Stored data -

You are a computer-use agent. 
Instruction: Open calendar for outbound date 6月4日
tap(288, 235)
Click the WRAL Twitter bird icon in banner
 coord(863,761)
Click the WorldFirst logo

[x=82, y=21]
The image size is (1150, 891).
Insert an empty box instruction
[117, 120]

ASSIGNMENT -
Would you set the entries down again, exactly as they were written?

ANSWER TO THIS PROBLEM -
You are a computer-use agent. 
Instruction: Open calendar for outbound date 6月4日
tap(288, 235)
Click the WRAL Twitter bird icon in banner
 coord(863,761)
Click the WorldFirst logo

[x=82, y=21]
The image size is (1150, 891).
Insert an empty box instruction
[117, 120]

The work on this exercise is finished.